Why would Governor Cuomo not support the extension of this surcharge on the highest earning households?

On another level, one danger of having an uneven income tax landscape in adjacent states is that these highly compensated individuals can easily relocate — note that Greenwich, CT has become the capital of the hedge fund industry; and that downtown Stamford, CT is home to several large investment banking operations (UBS & RBS).

There is currently an effort by the State of Ohio to bring the headquarters operation for Sears from the Chicago area where it’s been forever, to the Columbus area.

Illinois claims they are not in a position to offer hundreds of millions to Sears to retain their operations there; meanwhile, Ohio — with nothing to lose and plenty to gain — is willing to offer a $400 Million incentive package as an inducement to bring 10,000 jobs and all of the ancillary spending that accompanies such an operation.

This news made me stop and think — while our local towns, counties, cities and states are working hard to cannibalize each other, we lose sight of the world economy, and when jobs move overseas, citizens in the U.S. get up in arms, surprised and shocked.

I’m all for ‘home rule’ to a point — but when home rule decisions result in zero sum solutions which have short term benefit (offset by short term loss) to one local region vs. another– accompanied by serious long-term negative impact on our entire nation — we have a flawed public policy that needs immediate attention.
The Walrus thinks it is time to rethink our entire system in the U.S.A. to – hopefully – make it more relevant and competitive in our current world economy…..

Almost Perfect Weather

June 1, 2011

We had cold and rain here just about all of May, and on the first of June, we now have 90 degree weather with humidity. The weather service posted a severe storm warning around 5 PM today, so I assume a cold front is coming in.

We pay major bucks in taxes here in the Lower Hudson Valley of NYS in exchange for promises of perfect weather.

I think our boys in Albany have recently begun to promise a bit more than they can deliver.
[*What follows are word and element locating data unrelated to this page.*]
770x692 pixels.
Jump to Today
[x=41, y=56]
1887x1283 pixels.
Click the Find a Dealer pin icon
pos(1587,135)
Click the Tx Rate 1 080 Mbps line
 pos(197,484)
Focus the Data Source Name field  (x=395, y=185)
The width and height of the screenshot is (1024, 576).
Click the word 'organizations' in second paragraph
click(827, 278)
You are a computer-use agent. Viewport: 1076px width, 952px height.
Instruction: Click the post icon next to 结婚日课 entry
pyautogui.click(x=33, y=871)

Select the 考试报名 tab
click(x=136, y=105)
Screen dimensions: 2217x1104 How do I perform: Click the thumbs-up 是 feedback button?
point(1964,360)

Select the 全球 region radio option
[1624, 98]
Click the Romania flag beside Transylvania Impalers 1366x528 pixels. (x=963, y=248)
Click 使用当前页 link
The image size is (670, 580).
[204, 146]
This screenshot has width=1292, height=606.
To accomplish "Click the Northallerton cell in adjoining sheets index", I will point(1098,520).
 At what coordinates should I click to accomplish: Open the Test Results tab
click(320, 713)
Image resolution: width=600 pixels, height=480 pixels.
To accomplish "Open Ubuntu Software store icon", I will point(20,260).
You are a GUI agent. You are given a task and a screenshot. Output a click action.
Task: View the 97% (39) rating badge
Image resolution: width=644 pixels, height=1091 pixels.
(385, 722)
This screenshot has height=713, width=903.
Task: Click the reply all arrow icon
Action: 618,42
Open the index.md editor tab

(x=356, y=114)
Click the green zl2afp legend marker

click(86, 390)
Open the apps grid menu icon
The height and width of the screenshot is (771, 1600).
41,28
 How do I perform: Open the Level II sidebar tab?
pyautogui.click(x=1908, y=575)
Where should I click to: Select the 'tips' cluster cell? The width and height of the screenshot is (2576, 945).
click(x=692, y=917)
I guess with the climate change, they will have to be raising our taxes again in order to upgrade the tools needed to keep pace with technology so that they can go back to delivering perfect weather.

As a loyal New York State taxpayer, I can tell you, “It’s worth it!”

With the exception of a few NYS Senators who have had to go back to meteorological school (Guy Velella, Joe Bruno, Hiram Monserrate, Efrain Gonzalez, Pedro Espada and Vincent Leibell are now in school, or have recently graduated), our boys in Albany are among the finest Elected Officials in the U.S.

Mighty pleased to be a taxpayer in New York State, and looking forward to a return of Perfect Weather!